Like many things, it wasn’t part of a masterplan. I began my journey as a naive, newly minted Bachelor of Arts graduate curious about what would a career path in something creative look like. I turned to Google before there was a Google (Altavista then). My mission? To find a hybrid MFA-MBA-like program that I could be enthusiastic about, yet also might offer the benefit of providing a paycheck come graduation.
I more or less stumbled onto a then-nascent Masters in Design program at Carnegie Mellon that sounded like it might fit my requirements. After spending a year and a half putting together a weird mish-mash of a portfolio and scraping together some savings, I applied and got in. In school I was that student who fumbled around with the Adobe and programming skills that seem to come so easily to others. I didn’t enjoy 2D production work and at the time, a typical interaction design career focused almost exclusively on designing screen interfaces. When I organized our design career fair, it seemed like recruiters delighted in bursting my bubble, informing me that my degree would not be the golden ticket to getting a foothold into the working world. I just didn’t quite fit the usual designer mold.

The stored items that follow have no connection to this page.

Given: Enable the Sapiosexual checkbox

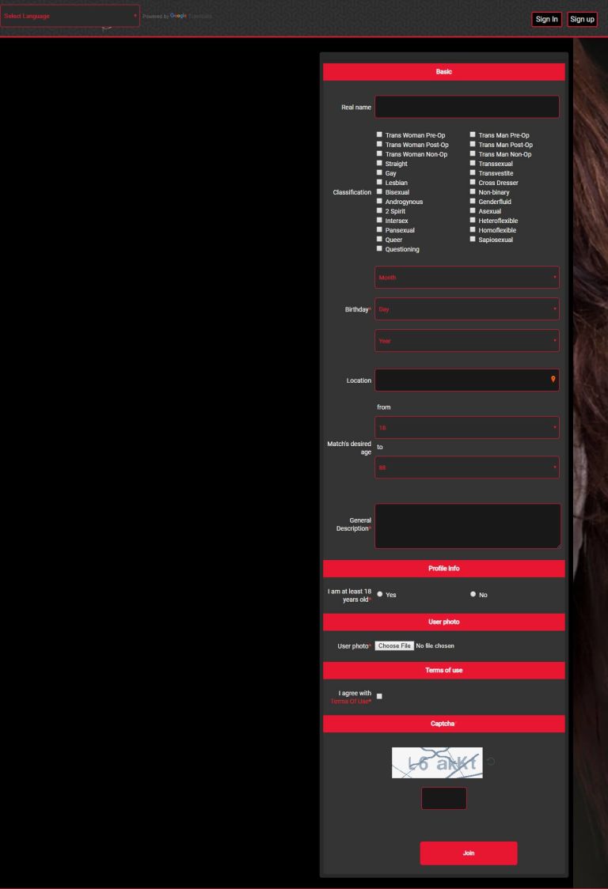Looking at the screenshot, I should 473,240.
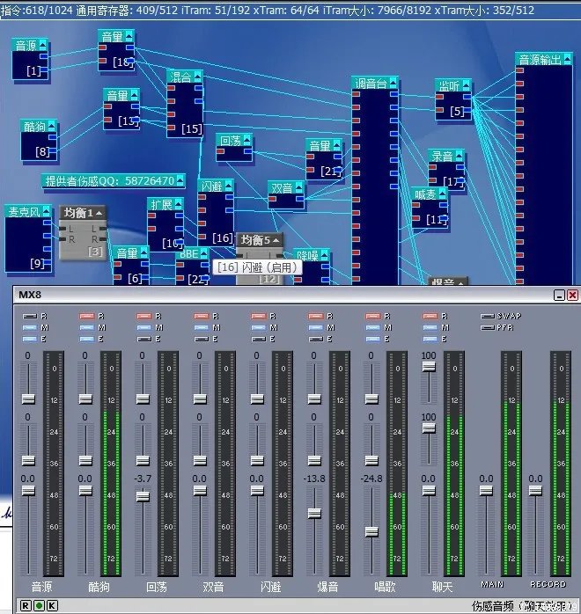Click the 录音 recording module title

pyautogui.click(x=441, y=156)
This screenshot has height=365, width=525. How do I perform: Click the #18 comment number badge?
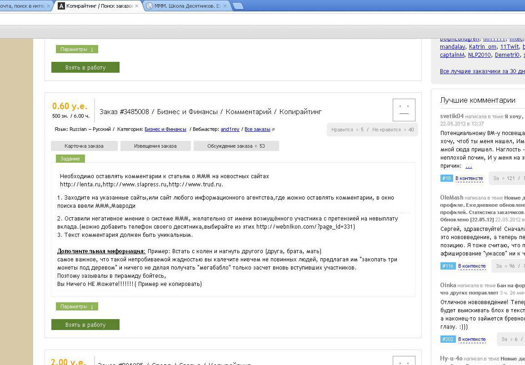click(x=446, y=178)
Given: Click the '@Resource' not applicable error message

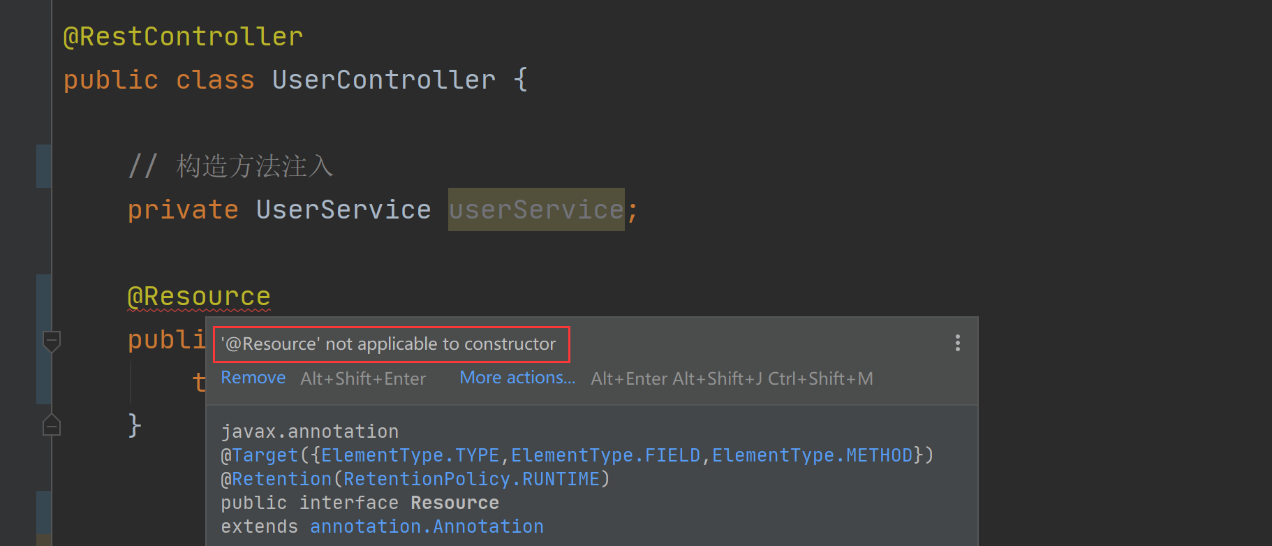Looking at the screenshot, I should point(388,344).
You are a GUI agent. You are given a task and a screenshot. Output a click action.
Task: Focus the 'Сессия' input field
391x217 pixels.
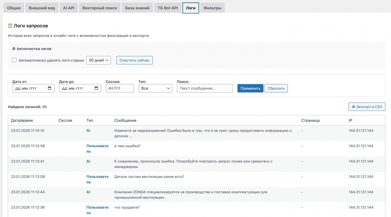[120, 88]
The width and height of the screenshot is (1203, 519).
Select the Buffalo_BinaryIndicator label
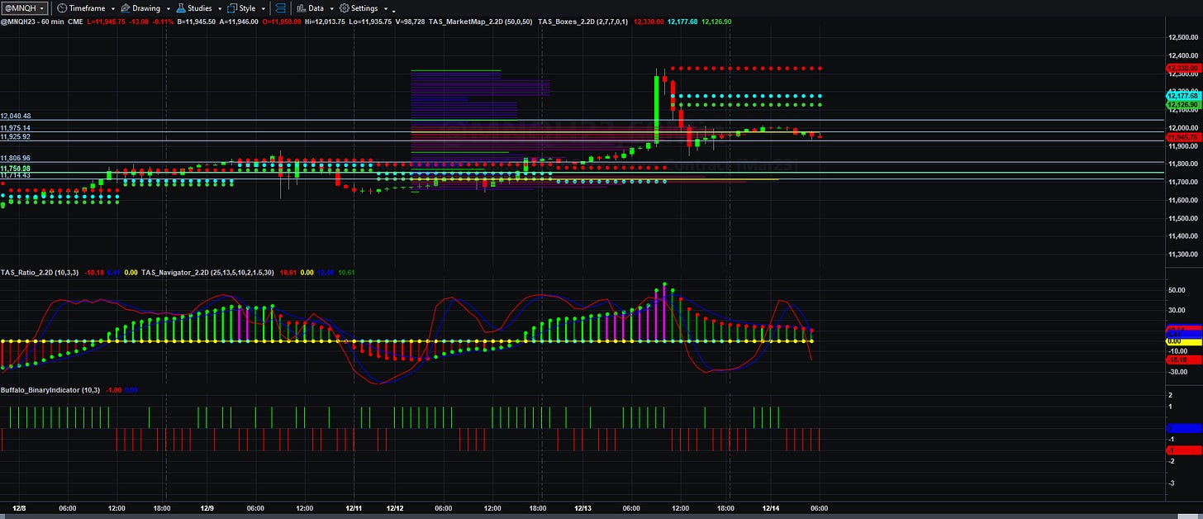(x=50, y=389)
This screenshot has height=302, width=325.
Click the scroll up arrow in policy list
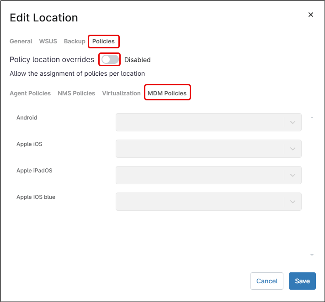(x=312, y=118)
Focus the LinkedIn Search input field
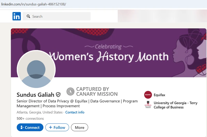The image size is (207, 137). click(x=60, y=16)
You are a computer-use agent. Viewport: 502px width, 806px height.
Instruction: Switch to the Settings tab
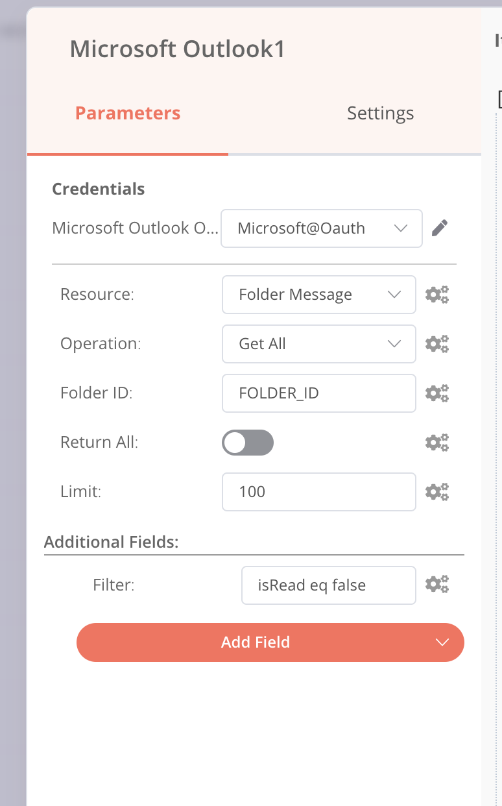pos(380,114)
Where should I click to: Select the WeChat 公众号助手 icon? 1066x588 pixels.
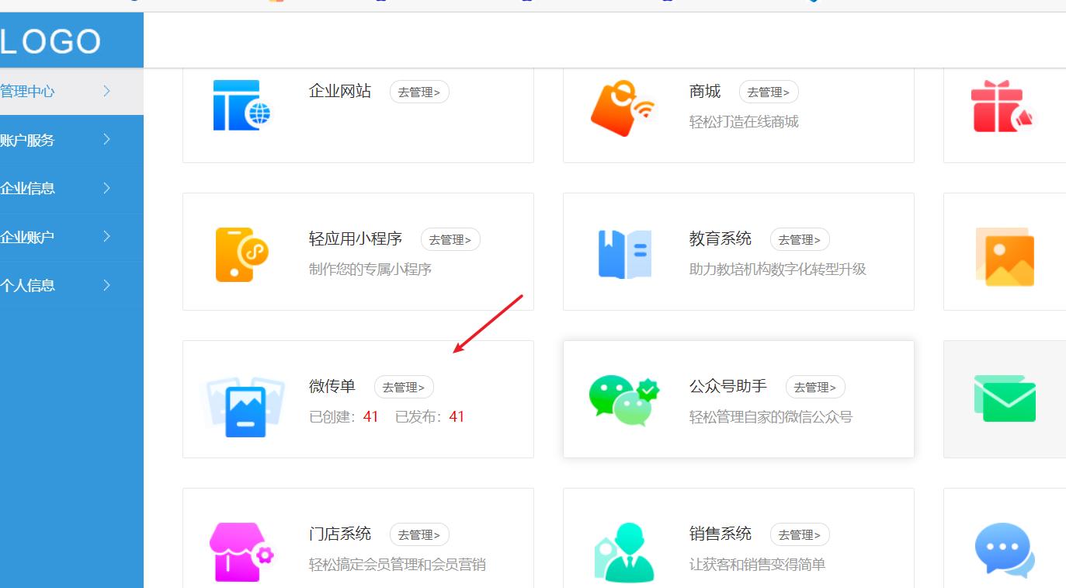(623, 398)
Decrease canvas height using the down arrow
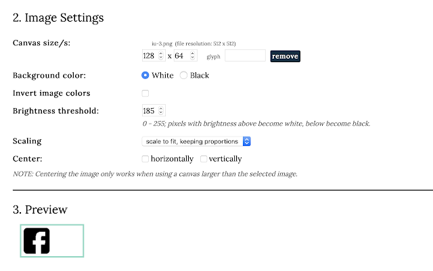The height and width of the screenshot is (271, 433). pyautogui.click(x=193, y=58)
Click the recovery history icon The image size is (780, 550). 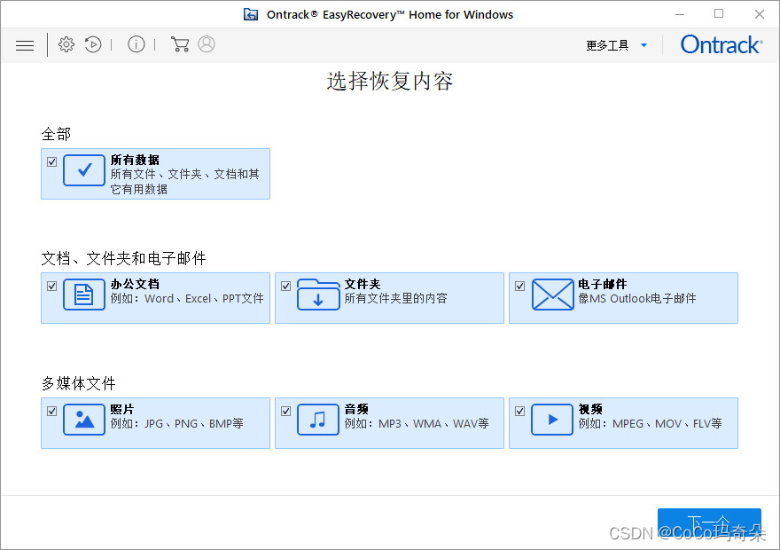click(x=93, y=44)
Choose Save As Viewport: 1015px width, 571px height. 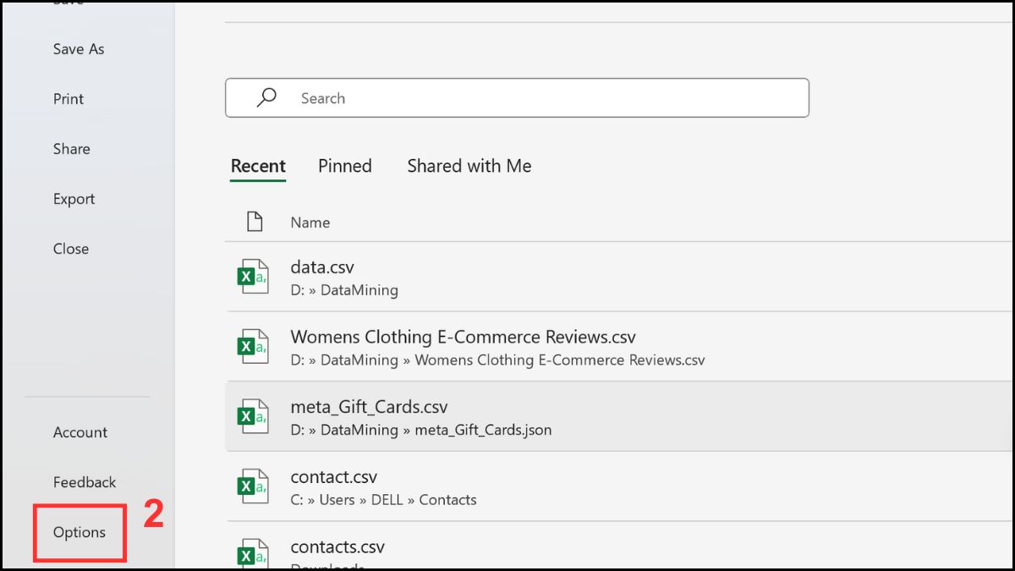pyautogui.click(x=78, y=48)
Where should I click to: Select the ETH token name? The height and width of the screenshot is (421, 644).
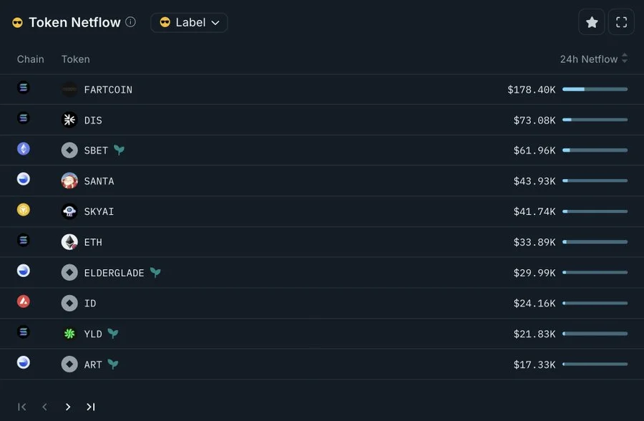pos(93,242)
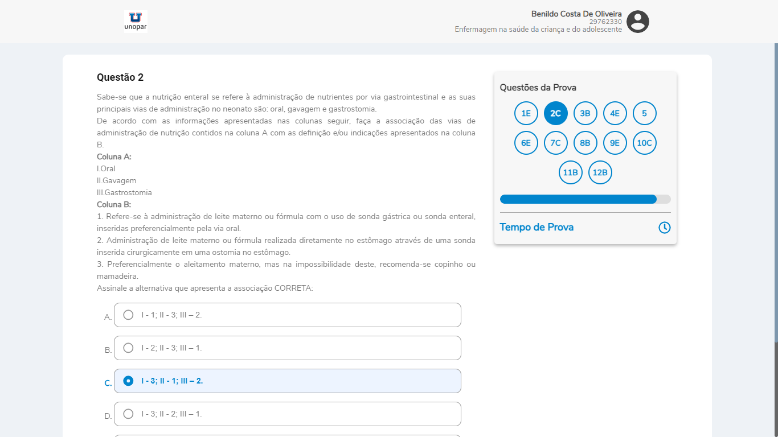Select question 12B in the grid
This screenshot has height=437, width=778.
600,172
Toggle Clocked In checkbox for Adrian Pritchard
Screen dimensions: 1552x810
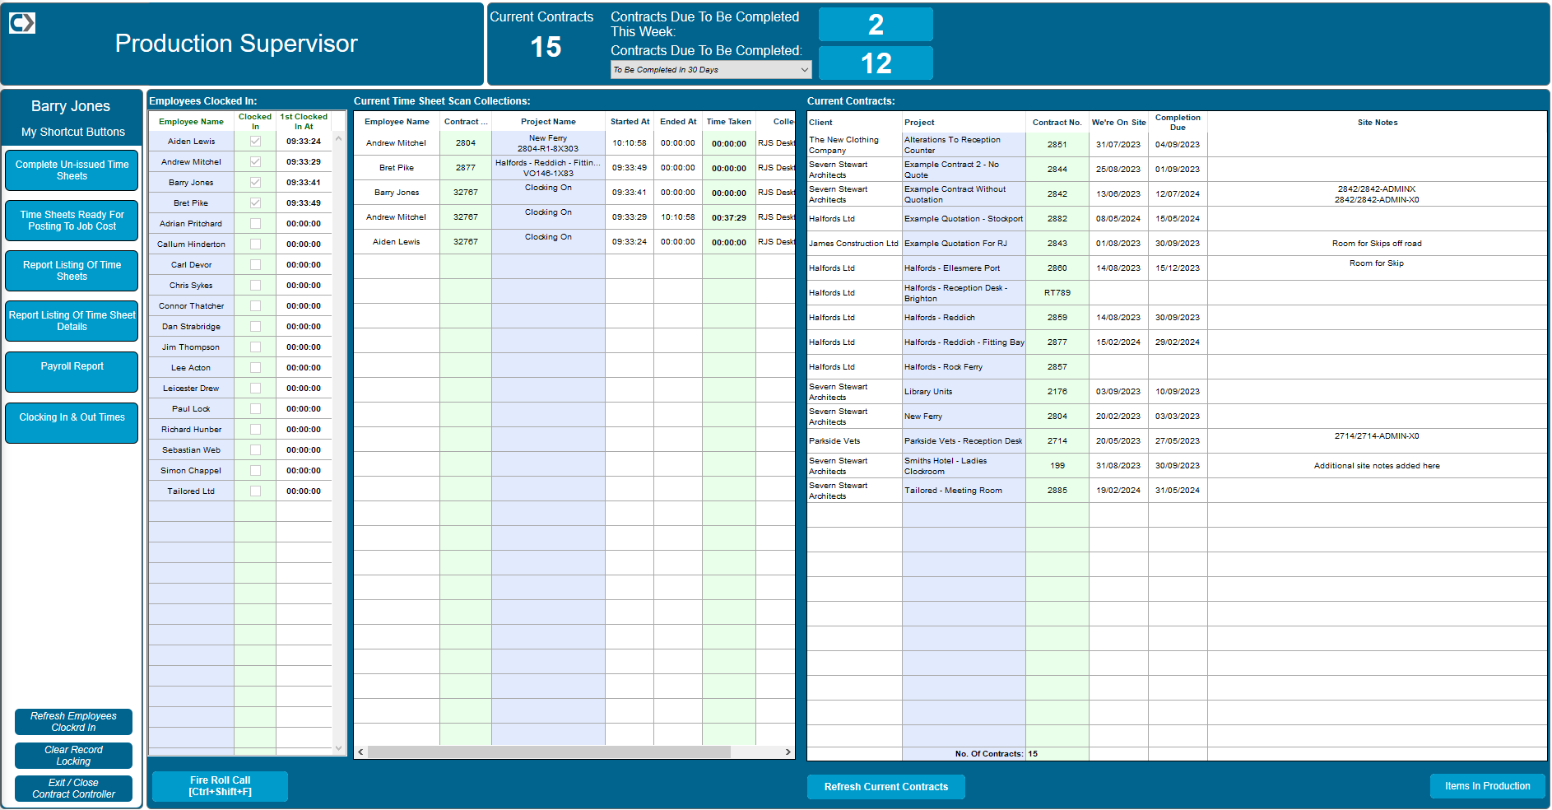(x=255, y=224)
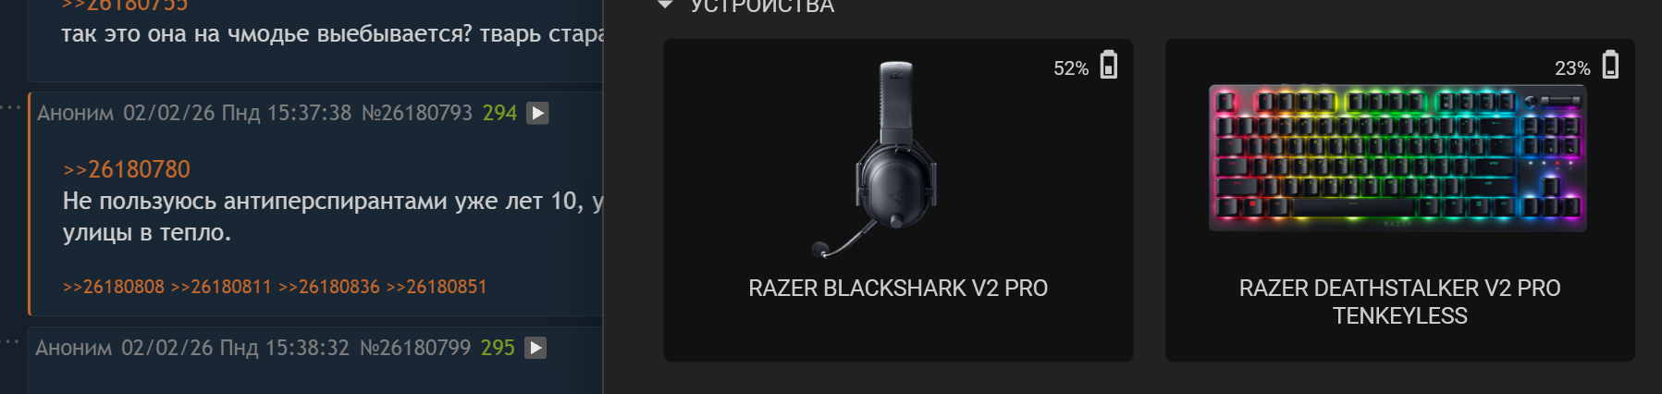Image resolution: width=1662 pixels, height=394 pixels.
Task: Select Razer BlackShark V2 Pro label
Action: (898, 289)
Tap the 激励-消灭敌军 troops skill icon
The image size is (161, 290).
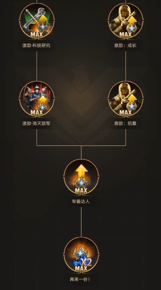37,99
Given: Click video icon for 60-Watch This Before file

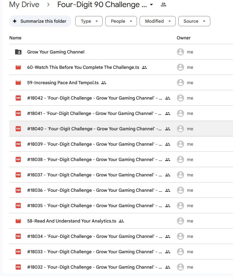Looking at the screenshot, I should point(18,67).
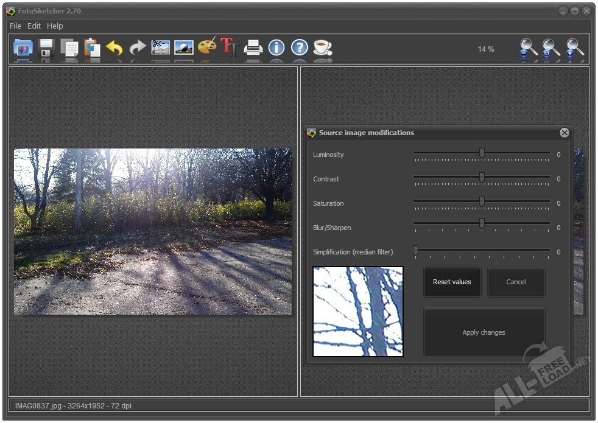Add text using the red T icon
This screenshot has height=423, width=598.
[230, 47]
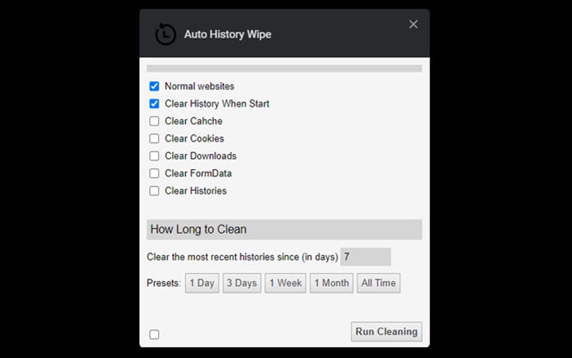Choose the 1 Week preset
The width and height of the screenshot is (572, 358).
tap(285, 283)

Through sheer luck (and having some arcane knowledge of VUI), my first real job out of grad school launched me into leadership role. It was here that I found some joy. In a strange role reversal, now I was the one recruiting and hiring designers and other creative types. Eventually I started shaping and building teams.
Many people have approached me over the years, eager for some direction, and curious about UX and how one becomes a designer. I created and facilitated both informal and formal workshops to share my knowledge. I trained new hires; mentored colleagues, students, entrepreneurs, friends and strangers. Mentoring then became teaching, and I found myself back full circle where I started: in the classroom.